Internal users created by BO and guests created by FO, each customer can not 'see' the users created by other customer.

is it possible to add this kind of feature for UM-v7 ?

thank you

P

Hello,

on UMv7, i found one thing that never happened on previous version of UMv6 (v2-v6)

when we setup one profile with share-user=2, than the third user will not be able to login on UMv6 untill one of existing connection logout / disconnect.
but on UMv7, the connection of the third user will kick-off one of (older) the existing active connection with the same username.
the user who has been kicked than will try to login again and this login will kick-off another existing active connection, and so on.
i did open a ticket for this problem but according to support that this is the new behaviour for UMv7 and will not be changed.
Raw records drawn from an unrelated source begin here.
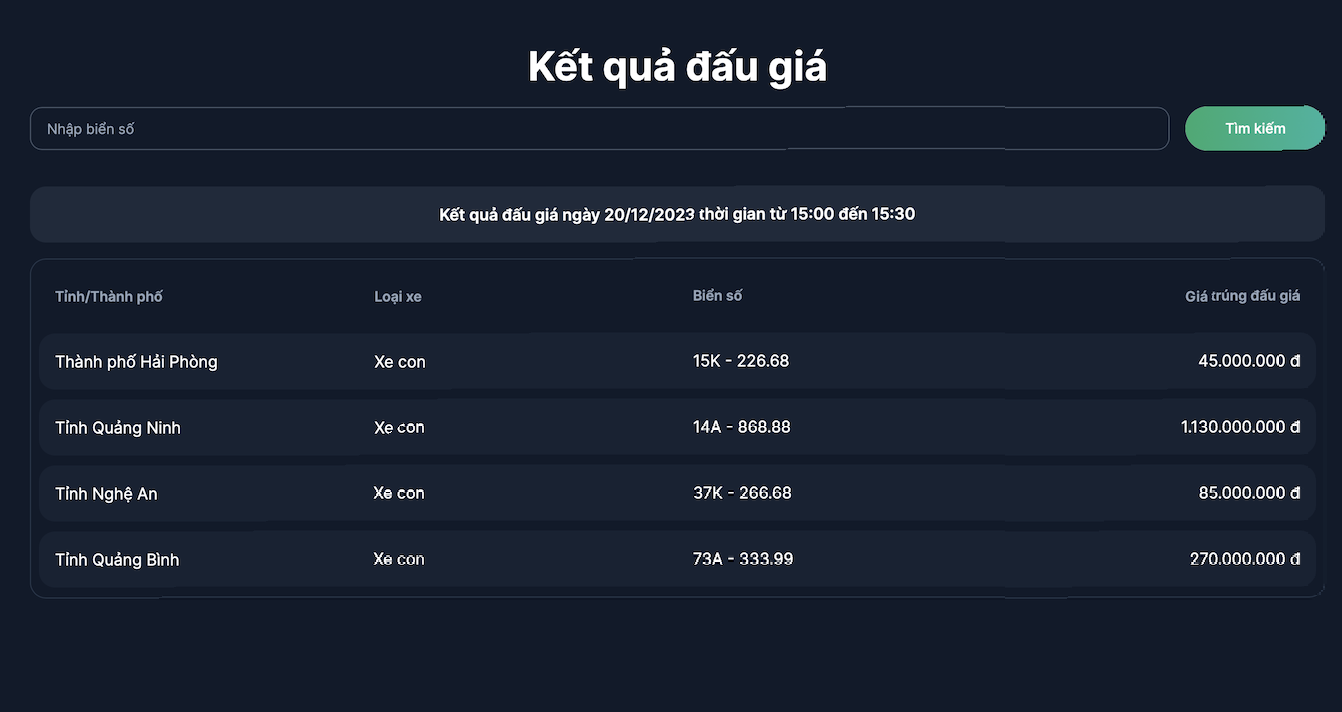The width and height of the screenshot is (1342, 712).
Task: Select the Tỉnh Quảng Ninh row
Action: [118, 428]
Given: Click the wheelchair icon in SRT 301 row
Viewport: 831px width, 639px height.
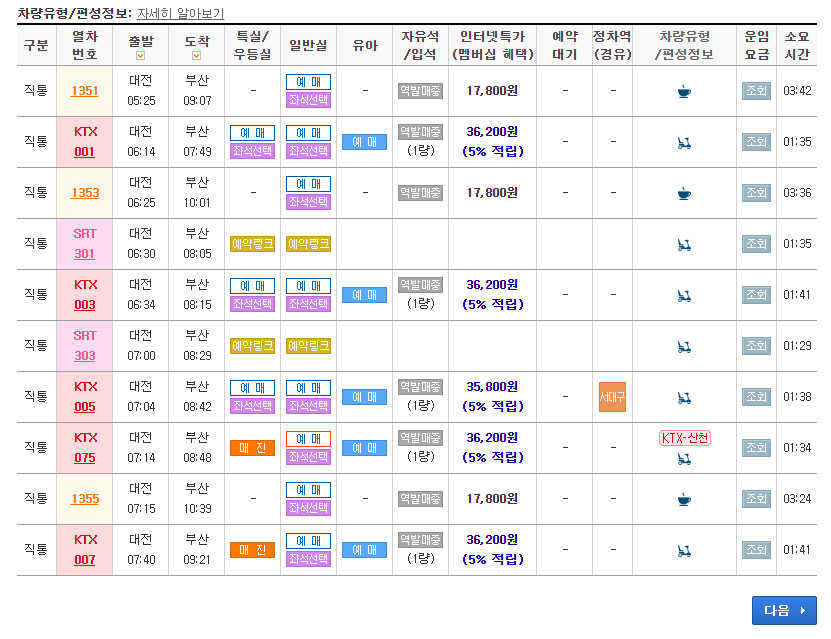Looking at the screenshot, I should tap(683, 245).

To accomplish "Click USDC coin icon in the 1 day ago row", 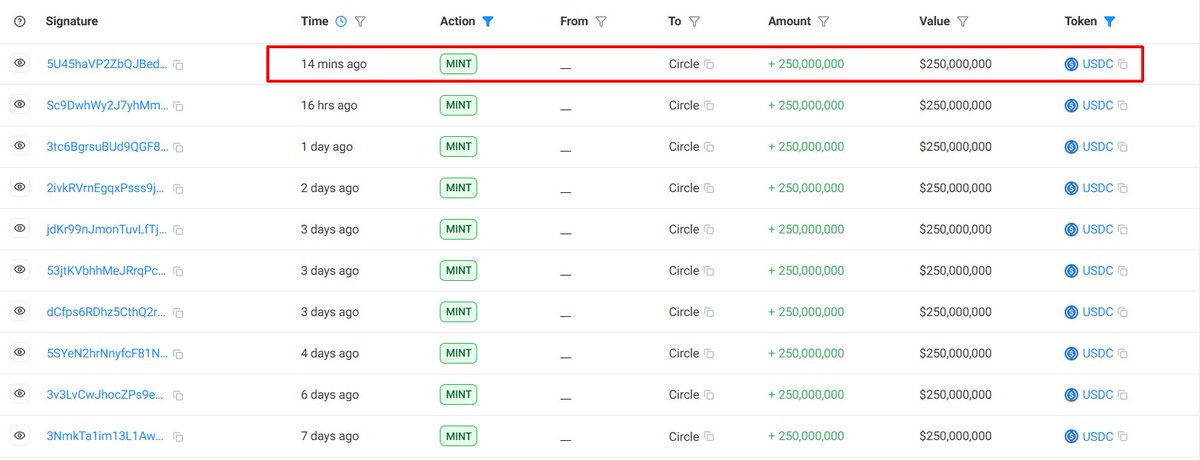I will (1071, 147).
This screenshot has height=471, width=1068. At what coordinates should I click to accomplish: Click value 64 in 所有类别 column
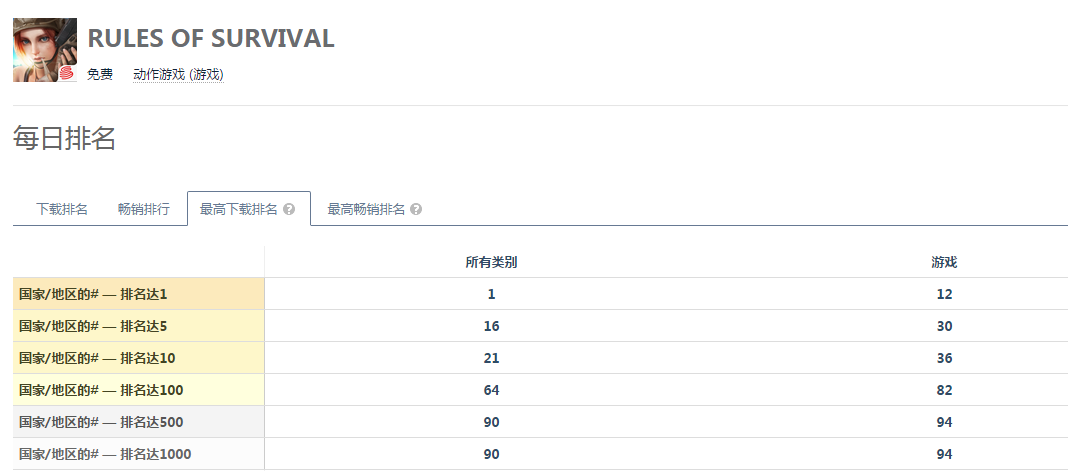tap(491, 390)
i hope MT will reconsider about this new behaviour of UMv7

Actually, in many scenarios this is the desired behavior. When sessions are left "hanging" you do not want to get locked out, you want to re-login and clear the old session.
Maybe it should be configurable how it works.

feature request: Administrator portal or customers menu as the old one.
We have customers that manage their own hotspot and create vouchers to their clients, so they manage just the users of their hotspots, the new usermanger without the adminstrator portal can't do it, so I can't create a customer to manage their own hostspot, because of that we can't upgrade to v7 but we would like it.

feature request: Administrator portal or customers menu as the old one.

Second last paragraph on the very first post:

there won't be a separate administrators portal as in the old User Manager.

I think ability to manage users without giving permission to RoS will be very useful. My uscase - I need to setup EAP in small network, so I won't install separate server for it. And new user-manager works fine as I see, but managing users will be taken care of by another worker, and he should not have access to router configuration (especially changing it). So unfortunatly currently new user-manager usless for me and I think not for only me.